According to officers, no arrests have been made yet and the search for the killer continues.
According to local outlet Expressen, Gaboro had been convicted of minor drug offences and had links to a gang.
The rapper’s death comes just a few months after award-winning Swedish masked rapper C.Gambino was shot dead in a car park ambush.
The 26-year-old, whose real name was Karar Ramadan, was one of Sweden’s biggest rap stars and had been named rapper of the year a month before his death.
The artist had parked his car at a garage in Gothenburg on June 4, where one or more attackers were lying in wait, according to police.
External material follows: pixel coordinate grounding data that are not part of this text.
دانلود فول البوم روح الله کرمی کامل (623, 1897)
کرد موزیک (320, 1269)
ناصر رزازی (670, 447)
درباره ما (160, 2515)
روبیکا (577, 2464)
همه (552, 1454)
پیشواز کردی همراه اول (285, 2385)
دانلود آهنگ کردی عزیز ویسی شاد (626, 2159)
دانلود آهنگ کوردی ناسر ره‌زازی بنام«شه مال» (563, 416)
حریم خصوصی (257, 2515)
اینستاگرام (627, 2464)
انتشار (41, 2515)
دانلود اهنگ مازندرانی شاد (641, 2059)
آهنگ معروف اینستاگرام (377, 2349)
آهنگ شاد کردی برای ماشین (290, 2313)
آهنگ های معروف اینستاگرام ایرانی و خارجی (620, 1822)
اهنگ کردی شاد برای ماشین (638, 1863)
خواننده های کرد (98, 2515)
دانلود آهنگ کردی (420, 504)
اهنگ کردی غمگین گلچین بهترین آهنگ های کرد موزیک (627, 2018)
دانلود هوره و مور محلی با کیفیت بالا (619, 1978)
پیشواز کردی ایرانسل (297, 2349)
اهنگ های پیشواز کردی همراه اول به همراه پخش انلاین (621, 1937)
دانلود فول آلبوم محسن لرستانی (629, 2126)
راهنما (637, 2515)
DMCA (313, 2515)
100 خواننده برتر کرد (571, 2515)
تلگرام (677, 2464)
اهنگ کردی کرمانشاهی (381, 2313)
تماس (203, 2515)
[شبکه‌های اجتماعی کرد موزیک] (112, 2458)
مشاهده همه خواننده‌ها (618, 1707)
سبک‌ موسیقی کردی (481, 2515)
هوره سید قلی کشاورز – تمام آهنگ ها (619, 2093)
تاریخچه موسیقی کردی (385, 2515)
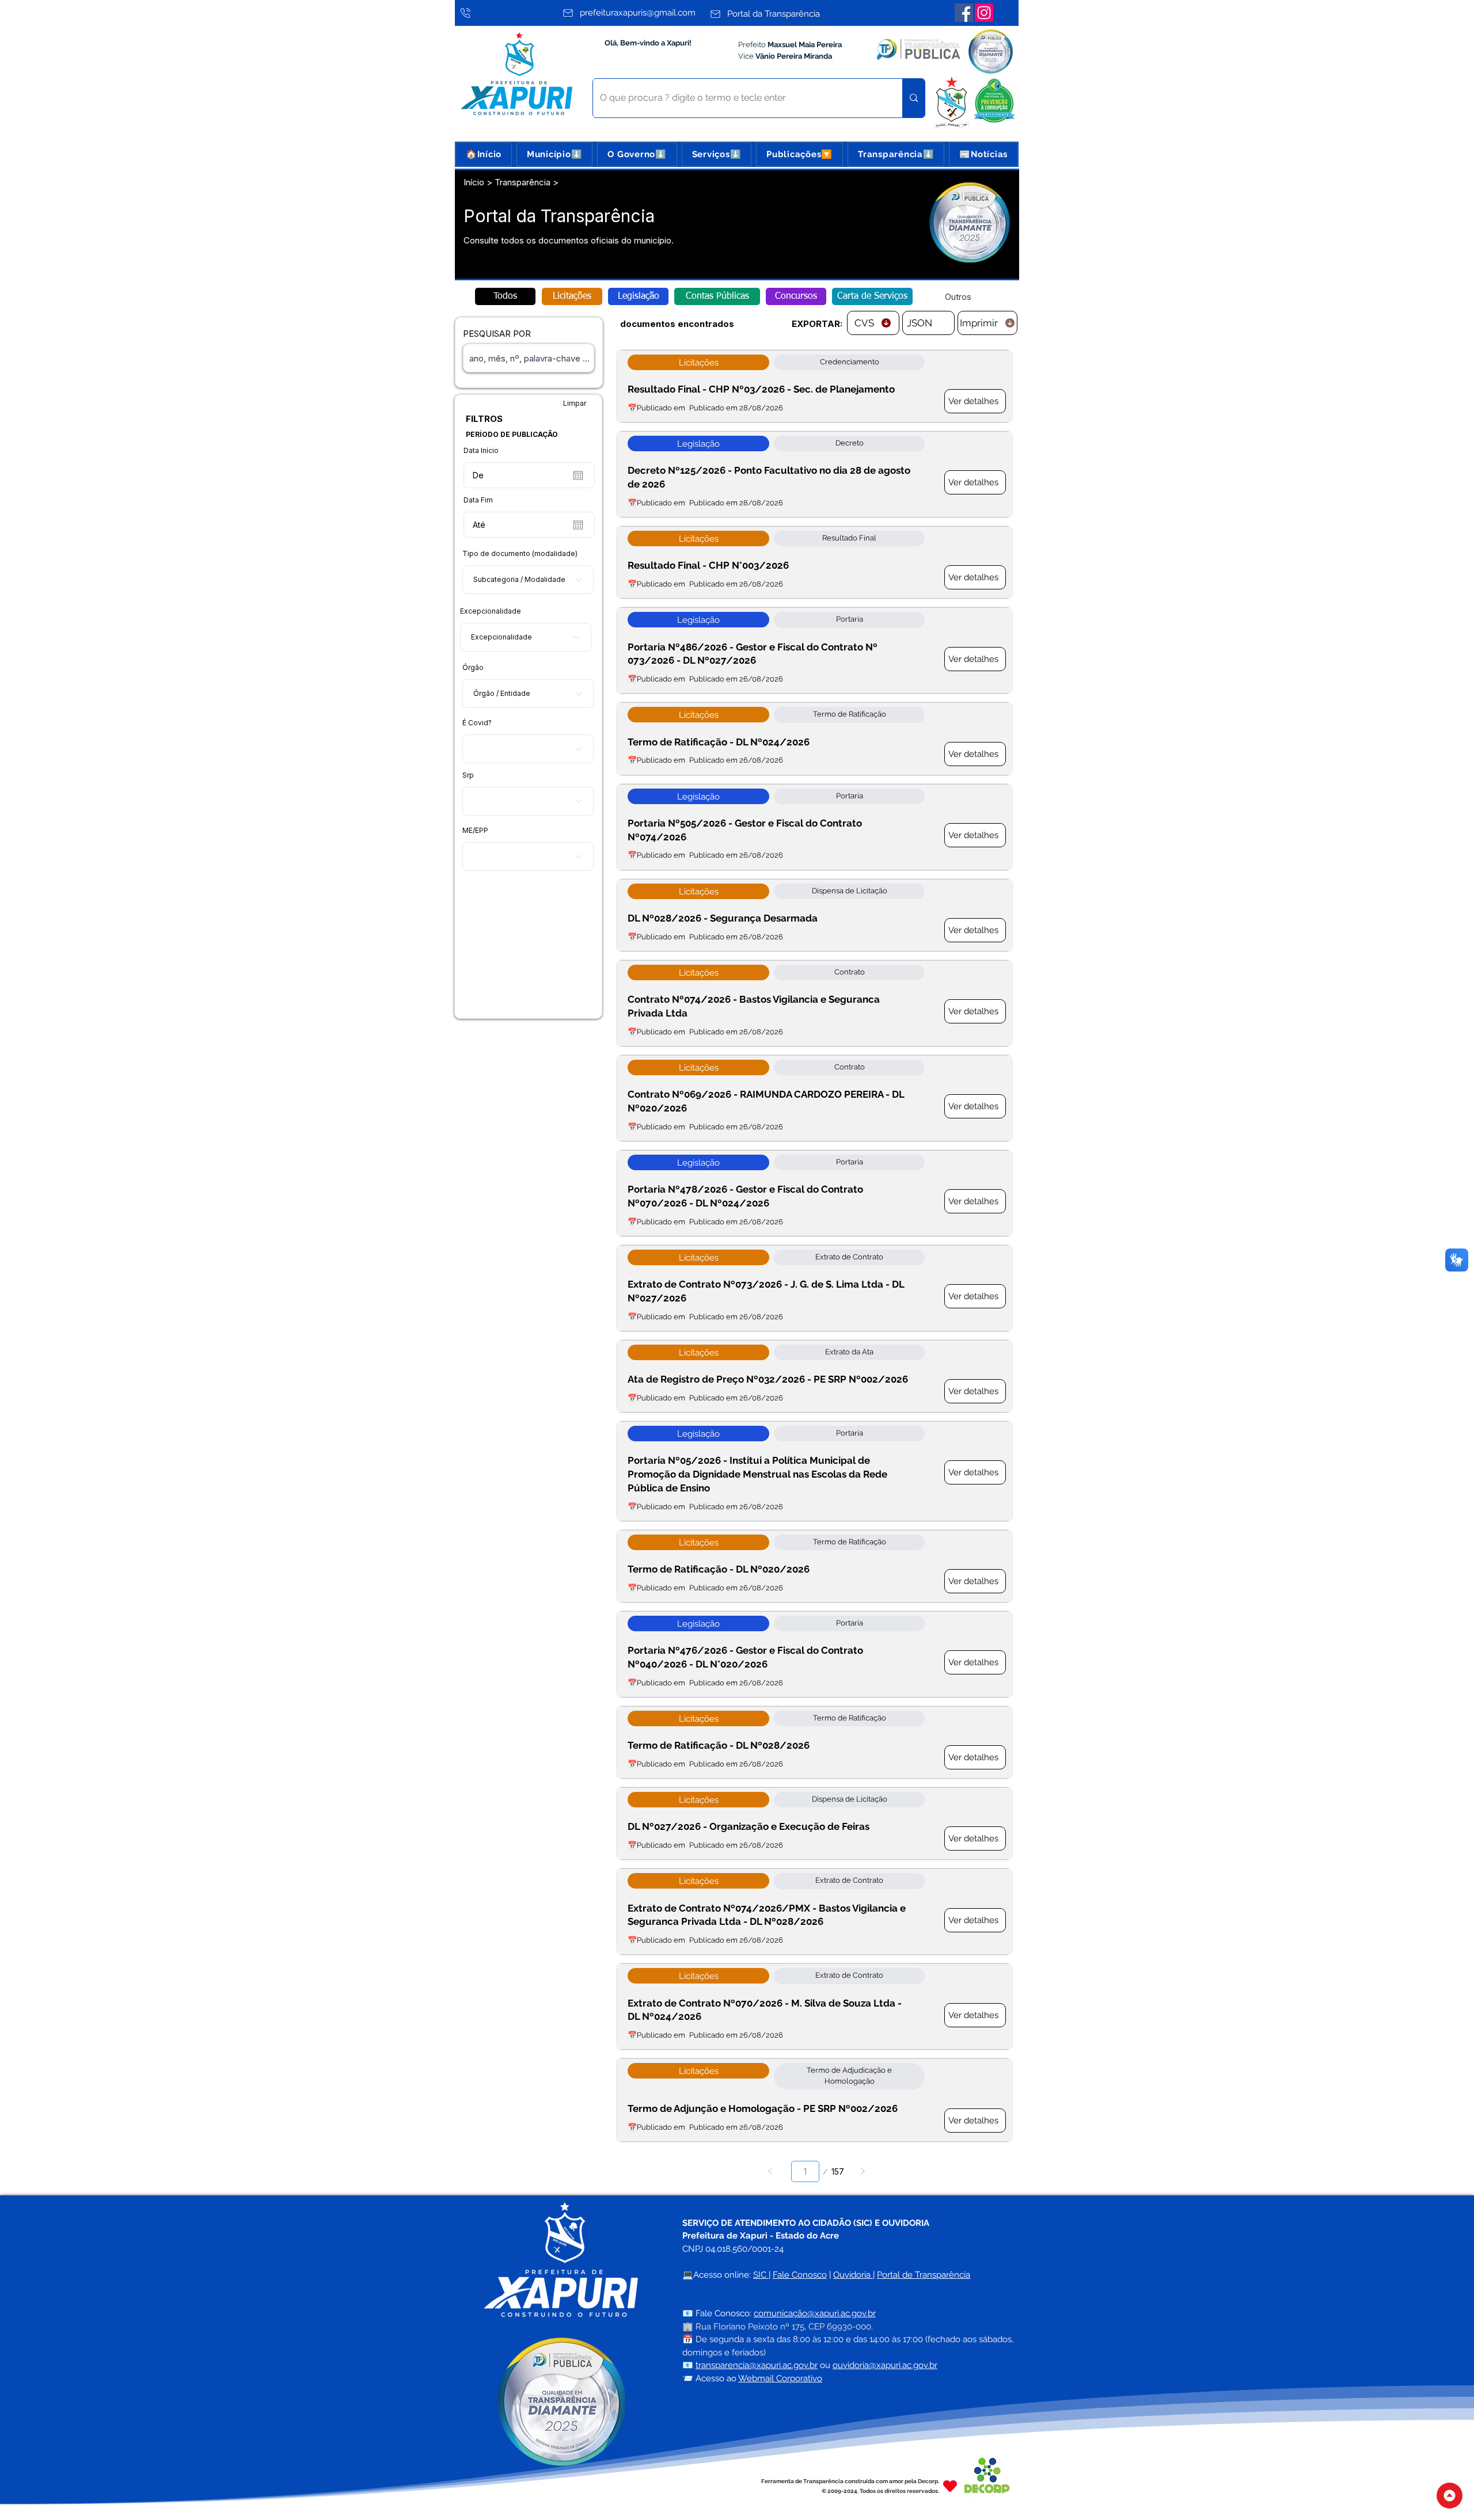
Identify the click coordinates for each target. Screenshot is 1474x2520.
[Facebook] (964, 12)
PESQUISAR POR (497, 333)
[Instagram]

He was shot and hit by multiple bullets, investigators said, with pictures from the scene showing a spray of bullet holes in a glass door.
Police said the killing was ‘linked to a gang conflict’ and that C.Gambino was ‘known to police’.
Sweden had the EU’s highest rate of deadly gun violence per capita last year.
With two weeks left of this year, 40 people have been shot dead in Sweden – a chilling number for a European country of only 10 million people.
That still represents a 35% decrease compared to 2022, the most lethal year of the gang wars, when 63 people were shot dead.
Meanwhile, shootings have decreased by a third to 262 in 2024 from 390 in 2022, police data showed.
There were tentative signs of improvement in 2023, but the sustained decline is giving police confidence they may finally be turning the corner.
Police say gangs have begun using social media platforms as ‘digital marketplaces’ to openly recruit children, some as young as 11, to commit murders and bombings across the Nordic region.
Inexperienced teenagers, seen as expendable by the gangs, are easier for police to catch than those ordering the shootings.
Still, 72% of deadly shootings were solved in 2023, compared to just 29% in 2022, helped in part by surging camera surveillance.
Police aim to employ 2,500 cameras and drones this year, a five-fold increase from five years ago.